これ以上、山から遠ざかると身体の野生要素が払底してしまって、二度と岩場を登ったり川の渡渉したりできなくなりそうで怖い。
映画"INTO THE WILD"を見た。
大学を卒業したてのある若者が消息を絶った。彼の本名はクリス・マッカンドレ。彼は所持金のすべてを寄付すると、家族の前から忽然と姿を消し、北へ向かう。目的地はアラスカ。エリート人生を突然捨てた青年は荒野で生きることを心に決めていた。
原案はジョン・クラカワーのノンフィクション作品で、邦題は『荒野へ』で、実話が基になっている。私は原案の本を読んでいたので、これをどうやって映画にしたのか気になっていた。ストーリーとしては青年が無銭旅行をしながらアラスカへ行き、現地で餓死する。
本では、結末(餓死したこと)から話が始まり、それを作者が追跡する形を取っているが、映画は大学卒業とアラスカの場面を交互に切り替えながら進行し、最期の場面に収斂される。

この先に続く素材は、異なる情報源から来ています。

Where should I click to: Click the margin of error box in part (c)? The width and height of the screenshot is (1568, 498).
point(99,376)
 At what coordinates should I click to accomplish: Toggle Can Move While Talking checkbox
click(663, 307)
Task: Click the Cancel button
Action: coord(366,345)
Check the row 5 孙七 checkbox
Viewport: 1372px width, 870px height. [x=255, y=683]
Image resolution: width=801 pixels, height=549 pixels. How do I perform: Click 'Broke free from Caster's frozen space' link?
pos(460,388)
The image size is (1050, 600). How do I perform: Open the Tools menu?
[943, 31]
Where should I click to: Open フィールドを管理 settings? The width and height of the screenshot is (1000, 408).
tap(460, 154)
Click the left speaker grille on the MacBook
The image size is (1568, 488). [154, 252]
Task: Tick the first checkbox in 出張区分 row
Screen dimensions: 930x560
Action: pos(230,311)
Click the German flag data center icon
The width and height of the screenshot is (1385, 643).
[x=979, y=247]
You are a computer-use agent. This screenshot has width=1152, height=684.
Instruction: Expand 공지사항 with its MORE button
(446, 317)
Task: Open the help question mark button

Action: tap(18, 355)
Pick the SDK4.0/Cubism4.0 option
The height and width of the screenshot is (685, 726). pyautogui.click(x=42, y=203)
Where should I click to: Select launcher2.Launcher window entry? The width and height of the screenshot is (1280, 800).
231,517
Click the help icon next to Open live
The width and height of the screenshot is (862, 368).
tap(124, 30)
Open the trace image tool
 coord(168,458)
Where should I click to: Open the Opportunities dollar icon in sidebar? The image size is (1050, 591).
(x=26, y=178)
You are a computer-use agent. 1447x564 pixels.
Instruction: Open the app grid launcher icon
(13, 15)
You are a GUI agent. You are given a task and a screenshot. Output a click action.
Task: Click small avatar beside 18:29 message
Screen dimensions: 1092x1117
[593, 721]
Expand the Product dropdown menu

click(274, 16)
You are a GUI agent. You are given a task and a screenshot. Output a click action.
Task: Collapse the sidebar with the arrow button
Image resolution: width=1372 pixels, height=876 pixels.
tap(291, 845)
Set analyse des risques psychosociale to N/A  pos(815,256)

グランドキャニオンでの激流下りや貨物列車の無銭乗車は原案になかったものの、いかにも金のない若者の冒険という感じがするが、少し映画のためのアクションシーンという気もする。
まあ、地味に歩いたりヒッチハイクするばかりでは画にはならないのだろう。
それはさておき、本でもテーマとなっているのは「なぜ彼は荒野に向かったのか」だ。
物質社会の否定。文明の否定。既存価値の否定etc.
映画の中で、"society"に対する嫌悪を口にしている。簡単に言ってしまえば彼は「反社会」だった。しかし、彼は社会を転覆する革命家になるわけでなく荒野に向かい、自給自足の生活を始めようとする。
なぜアラスカの荒野で自給自足の生活をすることが「反社会」なのかはわかりにくい。しかし、登山やらのアウトドアアクティビティを行っているとわかるような気がする。
登山道のないところ歩くことはルール違反とされる一方で、道を逸れた瞬間に訪れる解放感がある。自分でルートを選び、危険を回避し、合理的なラインを見つける。道を逸れただけで、自由と若干の恐怖が訪れ、踏み込んだ足下が崩れやしないか、掴んだ岩が剥がれないかにも神経を研ぎ澄ませるようになる。
しかし、まあ好き好んでやっているものの、わざわざ危険な行為をして遭難でもすれば、家族から叱られ、会社からも歓迎されずという具合になるのは必至。社会的には無価値なことに情熱を注いでいるわけで、コミュニティのために献身的に貢献すべしという社会の方向性に反している。
社会の要請が「他人のために生きよ」ということならば、徹底的に自分のために生きるのには一人になるしかない。アレキサンダー・スーパートランプ(クリス・マッカンドレの変名)は社会に背を向けるために、革命家ではなく一人になることで、反社会を貫こうとしたようだ。